Job 1:
Translate this sentence from the courtship advice post into Spanish: "Courtship time is to discover who you are."
Job 2:
Rewrite the part of the courtship advice post that opens with "Receiving a marriage" and closes with "in him too.", replacing "skirts" with "dresses".

Provided passage:
©Evangelist Kemi Longe
I was at a marriage seminar at Iree in Osun state to minister this last weekend.
And after the ministration, this question came in, which we can also gain from:
I am in a relationship already and I have prayed and I'm sure of God's leading. But my partner who also was convinced of divine leading, just became uninterested after some time. He has changed so much to me. What can I do?
A lot of things can cause discouragement in courtship. Courtship time is to discover who you are. You both come from different backgrounds and so brought up with different ideas. In courtship you must be prepared to change and shift ground on so many things. It is a time to agree and disagree on so many things. It is therefore a time to talk. If you are not pleased with something, then you have to discuss it.
Don't be so desperate to keep a relationship working when you are not pleased with some issues because you don't want your partner to be angry or leave you. If you do, you are trading your future joy. It is a time to reach a compromise on so many issues. If your partner is correcting you over an issue and you refuse to change it can lead to disagreement and discouragements.
Receiving a marriage partner does not guarantee marriage. It is just the beginning of a journey to marriage. It is therefore not a time to go to bed but a time to work actively towards a good future home. It is only in the area of sin that you can disagree completely with a partner. If a partner want you to be committing sin, and you disagree, and on that premises if he or she choose to go. Let it be!
But on a good premises you have to work on your excess and change. While you were alone, you may think you are just OK and perfect, may be because no one is taking a critical look at you. Courtship time is a time to clamp down on your excesses.
I was in courtship when still schooling, and hubby will always complain about my short skirts, In his own idea, my skirts were too short for him. I had no option then, than to drop my short skirts. I also corrected so many things in him too.
Hubby is a seasoned programmer, he will sit with his desk top for hours, coding, he is so much used to this that he will do it even when I came on a visit. I had to tell him, this your computer can no longer be your wife, at least when I'm around give me full attention. He had no choice too. He corrected himself. I could be late for a programme like anything, but hubby hate standing at your door waiting, you may end up going alone or meeting him at the event. Right in courtship, I learnt that. And now I could dress up for an event in moments even earlier than him. And now I'm always the one waiting for him to dress up. We adjusted for one another in so many ways.
I so much love locust bean in my food. Hubby hate the sight, talk less of the odour. For him I found a way to adjust.

Listed entries:
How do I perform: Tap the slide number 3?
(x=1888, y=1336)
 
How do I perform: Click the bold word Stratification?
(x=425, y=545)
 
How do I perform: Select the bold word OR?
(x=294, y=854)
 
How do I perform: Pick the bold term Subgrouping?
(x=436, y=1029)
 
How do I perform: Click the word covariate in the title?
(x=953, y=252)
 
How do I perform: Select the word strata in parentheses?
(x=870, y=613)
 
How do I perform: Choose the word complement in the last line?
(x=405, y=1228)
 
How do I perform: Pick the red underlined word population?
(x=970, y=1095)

* * *

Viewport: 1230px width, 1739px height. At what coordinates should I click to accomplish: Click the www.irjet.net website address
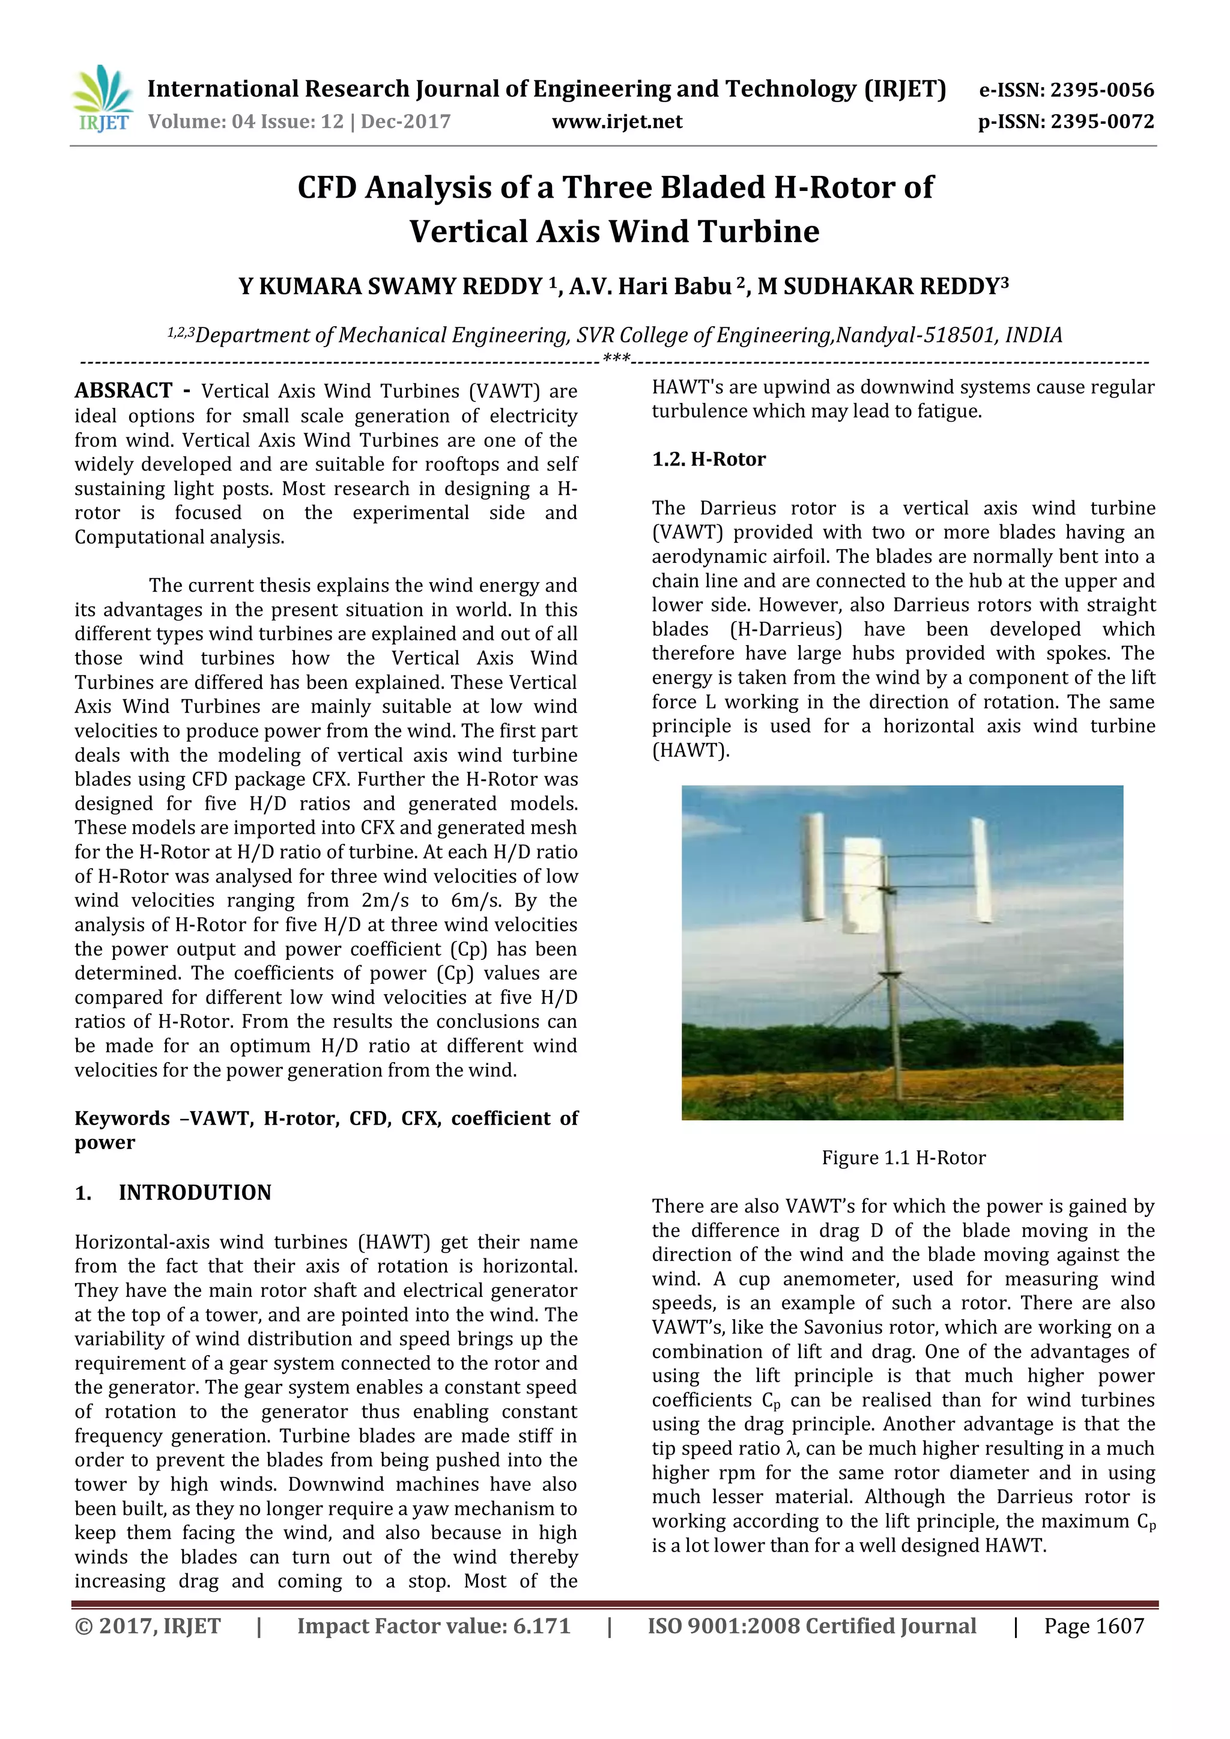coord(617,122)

Right answer 1:
El tiempo del noviazgo es para descubrir quién eres.

Right answer 2:
Receiving a marriage partner does not guarantee marriage. It is just the beginning of a journey to marriage. It is therefore not a time to go to bed but a time to work actively towards a good future home. It is only in the area of sin that you can disagree completely with a partner. If a partner want you to be committing sin, and you disagree, and on that premises if he or she choose to go. Let it be!
But on a good premises you have to work on your excess and change. While you were alone, you may think you are just OK and perfect, may be because no one is taking a critical look at you. Courtship time is a time to clamp down on your excesses.
I was in courtship when still schooling, and hubby will always complain about my short dresses, In his own idea, my dresses were too short for him. I had no option then, than to drop my short dresses. I also corrected so many things in him too.